Apple Lowers Licensing Costs for Lightning Cables and Other MFi Accessories
Last month, Apple reportedly reduced the licensing costs for accessory manufacturers who are producing official gear for the iPhone, iPad or iPod. According to Mac Otakara, this reduction applies to Lightning cables as well as other accessories that are part of Apple's MFi (Made for iPod/iPhone/iPad) Program.
Made for iPod (MFi) was launched in 2005 as a licensing and quality control program that allowed iPod accessory makers to ship their products with an Apple-approved "Made for iPod" label. At launch, Apple reportedly charged companies that wanted to participate in this program a 10% fee based on the wholesale cost of the device.

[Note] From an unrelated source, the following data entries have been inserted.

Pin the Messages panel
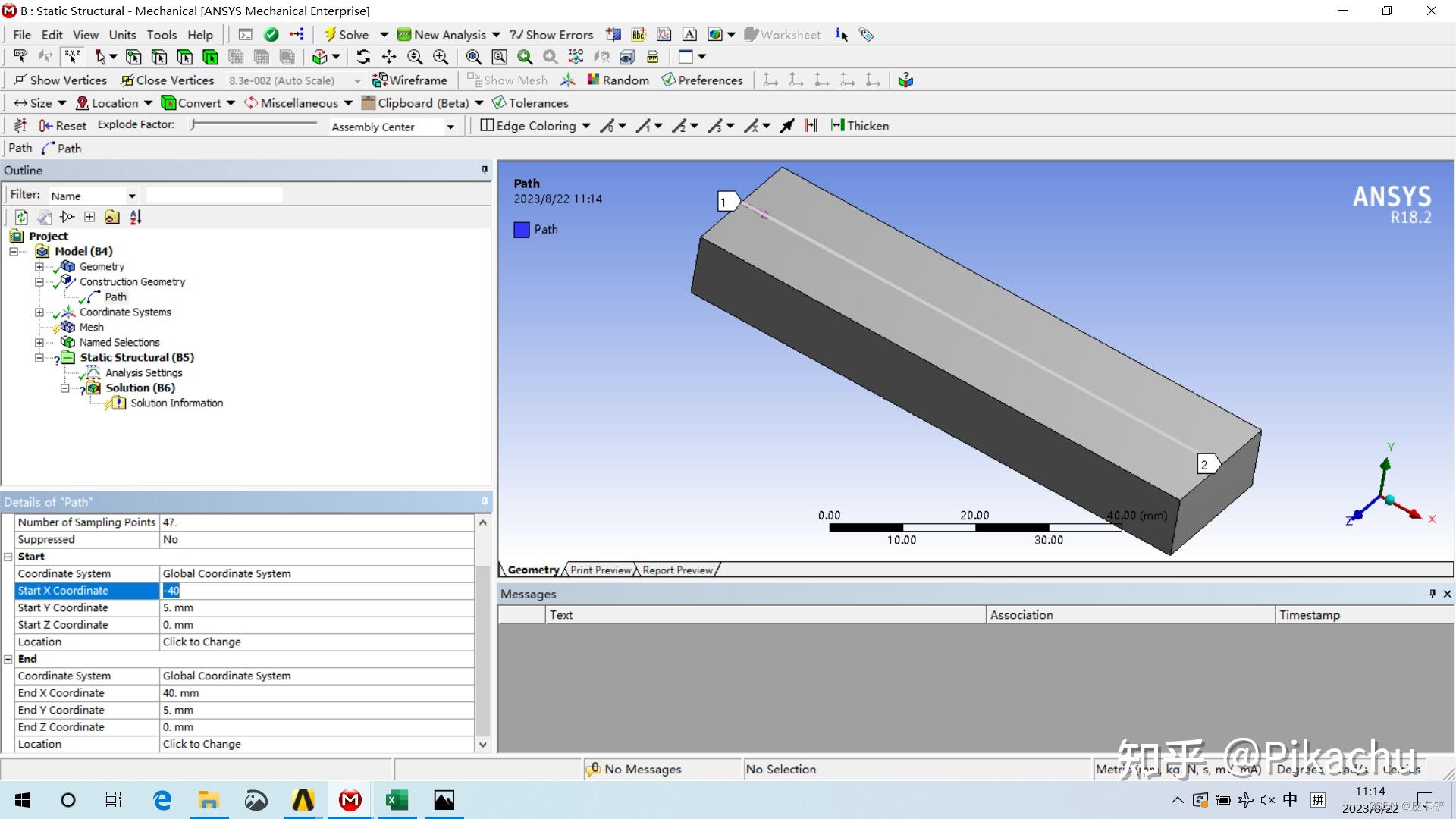1456x819 pixels. [1432, 594]
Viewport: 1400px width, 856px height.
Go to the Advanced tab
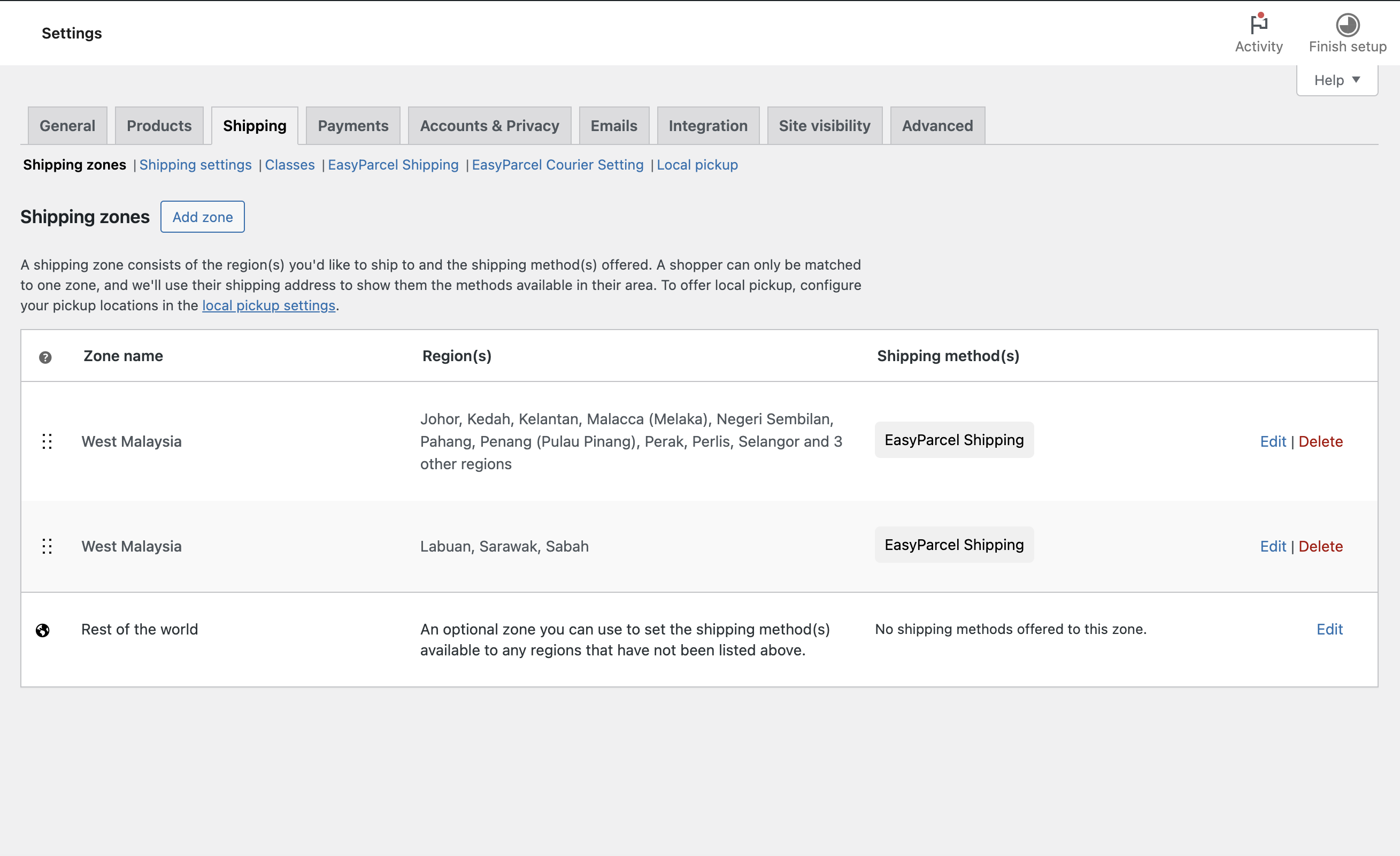click(x=937, y=126)
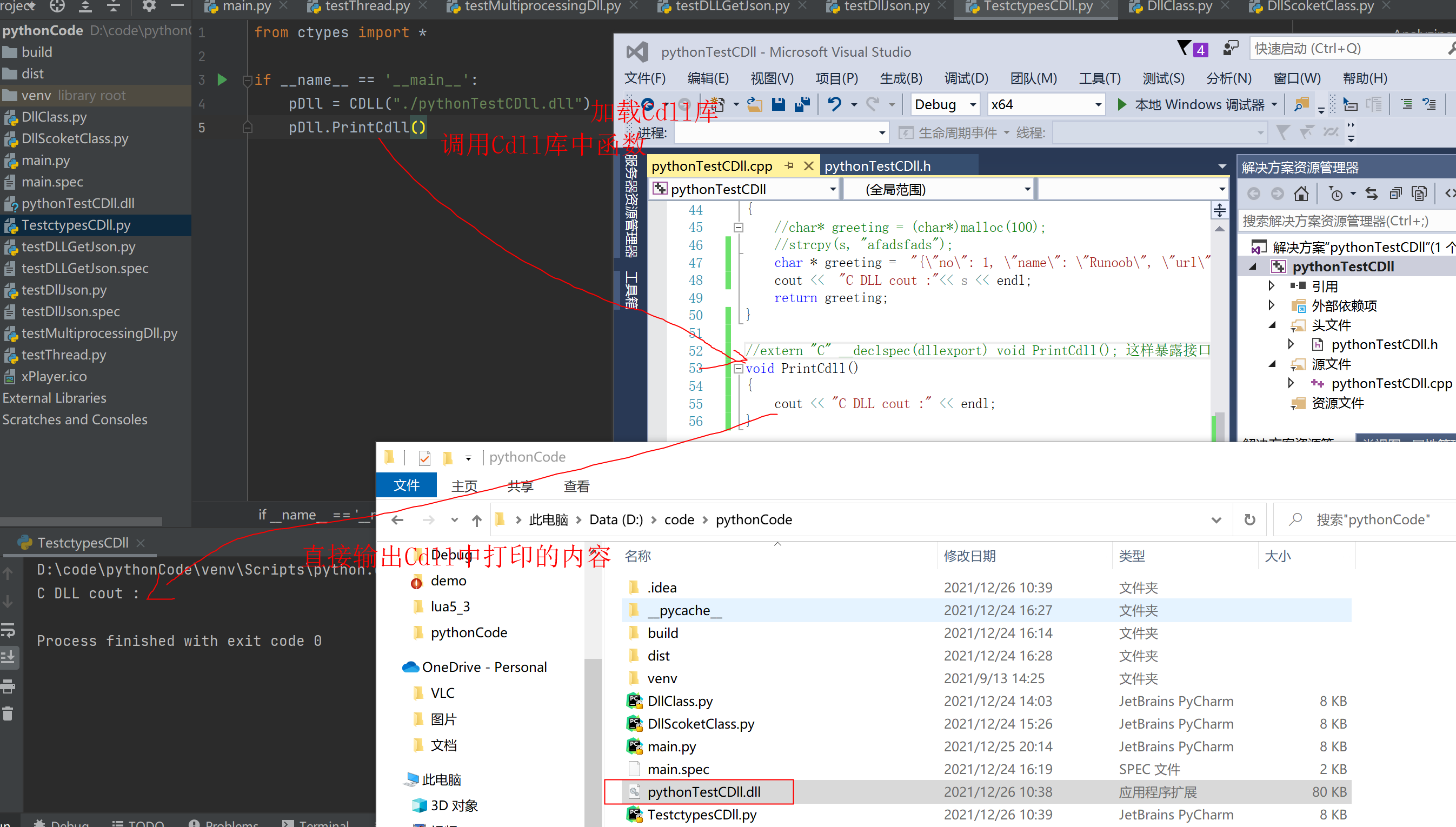Expand the 引用 node in Solution Explorer
This screenshot has width=1456, height=827.
1272,286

Apple expanded its MFi Program to include the iPhone and iPad as those devices were added to the company's product portfolio, with Apple's Lightning cable introduced last in 2012 falling under the program's guidelines due to the serialized authentication chip embedded in the connectors. At last year's Worldwide Developers Conference, Apple again extended the licensing to include game controllers for iOS devices.
Those game controllers have generally arrived with higher pricing than expected by consumers, with some of the blame for pricing and quality issues being placed on Apple's requirements administered through the MFi Program. One high-profile controller, the SteelSeries Stratus, did, however, see a $20 price cut in the few weeks between announcement and launch last month, and while a cut to MFi licensing fees undoubtedly would not have accounted for the entire price drop, it may have given SteelSeries a bit of flexibility to make its pricing more competitive.
Beyond licensing and technical requirements, Apple allegedly also requires manufacturers in the MFi Program to agree to the company's supplier responsibility code. This code takes steps to ensure that employees have access to safe working conditions and requires companies to submit to inspections that ensure compliance with Apple's Code of Conduct.